The One Thing that You Should Tell Every Employee

Written By: Carol Roth | Comments Off on The One Thing that You Should Tell Every Employee

The One ThingIf you want your business to be successful, tell every employee this one thing:

“Your number one job description is to provide outstanding service to the customer.”

How many times have you been in a grocery store where you are obstructed from pulling an item from the shelf because an employee is busy restocking the shelves and in the way?  Or perhaps you have had a cashier that doesn’t look you in the eye, say “thank you” or smile and/or shoves your packages back to you hastily.

Or maybe you have been greeted in a small shop by an employee on their cell phone (a personal favorite of mine) or walked into a spa, doctor’s office or accountant’s office where the receptionist was abrupt and rude.  These situations happen daily in businesses all across the country.

Employees get very caught up in their functional duties.  The stock-boy thinks that his primary job is to stock shelves. The cashier thinks that his job is to ring up purchases and take payments.  But that completely undermines two critical business facts:

  1. Customers are the most valuable asset of a company – no customers, no business; and
  2.  Every employee is an ambassador for the business.

No matter what an employee’s function is, their very first priority should be taking care of the customer.  That attitude creates a culture of caring that is reflected to and felt by the customer.

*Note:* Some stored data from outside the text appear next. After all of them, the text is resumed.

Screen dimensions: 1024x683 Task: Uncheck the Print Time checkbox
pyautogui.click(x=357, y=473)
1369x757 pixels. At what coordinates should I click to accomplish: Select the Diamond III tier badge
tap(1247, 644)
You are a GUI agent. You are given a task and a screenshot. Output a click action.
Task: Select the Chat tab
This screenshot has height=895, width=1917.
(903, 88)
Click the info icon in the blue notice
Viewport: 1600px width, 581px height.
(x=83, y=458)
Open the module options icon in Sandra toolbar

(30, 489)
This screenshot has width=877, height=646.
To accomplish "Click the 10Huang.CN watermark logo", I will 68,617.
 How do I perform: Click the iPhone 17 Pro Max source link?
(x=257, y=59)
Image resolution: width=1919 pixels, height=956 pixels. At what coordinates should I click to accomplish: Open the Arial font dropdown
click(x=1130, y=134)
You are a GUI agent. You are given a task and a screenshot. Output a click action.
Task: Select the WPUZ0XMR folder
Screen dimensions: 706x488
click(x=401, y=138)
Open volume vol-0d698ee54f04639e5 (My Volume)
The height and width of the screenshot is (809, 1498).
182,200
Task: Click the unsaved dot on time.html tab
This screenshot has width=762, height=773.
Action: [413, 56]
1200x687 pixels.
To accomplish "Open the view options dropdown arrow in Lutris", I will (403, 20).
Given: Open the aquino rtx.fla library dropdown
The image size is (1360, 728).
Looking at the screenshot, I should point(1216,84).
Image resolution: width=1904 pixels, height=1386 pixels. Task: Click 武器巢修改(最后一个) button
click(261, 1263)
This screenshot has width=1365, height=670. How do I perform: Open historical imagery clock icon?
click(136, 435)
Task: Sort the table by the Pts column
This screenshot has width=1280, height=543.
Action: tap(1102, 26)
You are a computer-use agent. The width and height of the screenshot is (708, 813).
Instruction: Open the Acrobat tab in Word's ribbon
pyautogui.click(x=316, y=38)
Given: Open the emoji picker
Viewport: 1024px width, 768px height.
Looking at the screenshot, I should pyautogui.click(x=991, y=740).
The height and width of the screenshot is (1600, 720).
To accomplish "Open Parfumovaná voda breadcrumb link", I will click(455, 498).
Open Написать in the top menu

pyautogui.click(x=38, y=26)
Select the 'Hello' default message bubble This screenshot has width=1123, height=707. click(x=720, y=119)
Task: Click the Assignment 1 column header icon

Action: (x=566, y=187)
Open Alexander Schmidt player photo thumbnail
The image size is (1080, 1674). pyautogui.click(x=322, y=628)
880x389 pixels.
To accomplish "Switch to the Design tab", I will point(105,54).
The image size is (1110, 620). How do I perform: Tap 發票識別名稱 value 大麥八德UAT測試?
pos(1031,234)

That means that a stock-boy should prioritize customer service first, which means offering to help customers if they see them and/or getting out of their way to make the shopping experience a pleasant one.  The cashier should be an ambassador to make sure that the customer had a great shopping experience – and solve any problems that may have come up, from a question about a specific item to an item being out of stock.

The receptionist should provide a fantastic greeting before turning to their functional duty of check-in.  And if the service provider is running late, the receptionist should be proactive on that front and not have the client or customer checking back to see why there’s a delay.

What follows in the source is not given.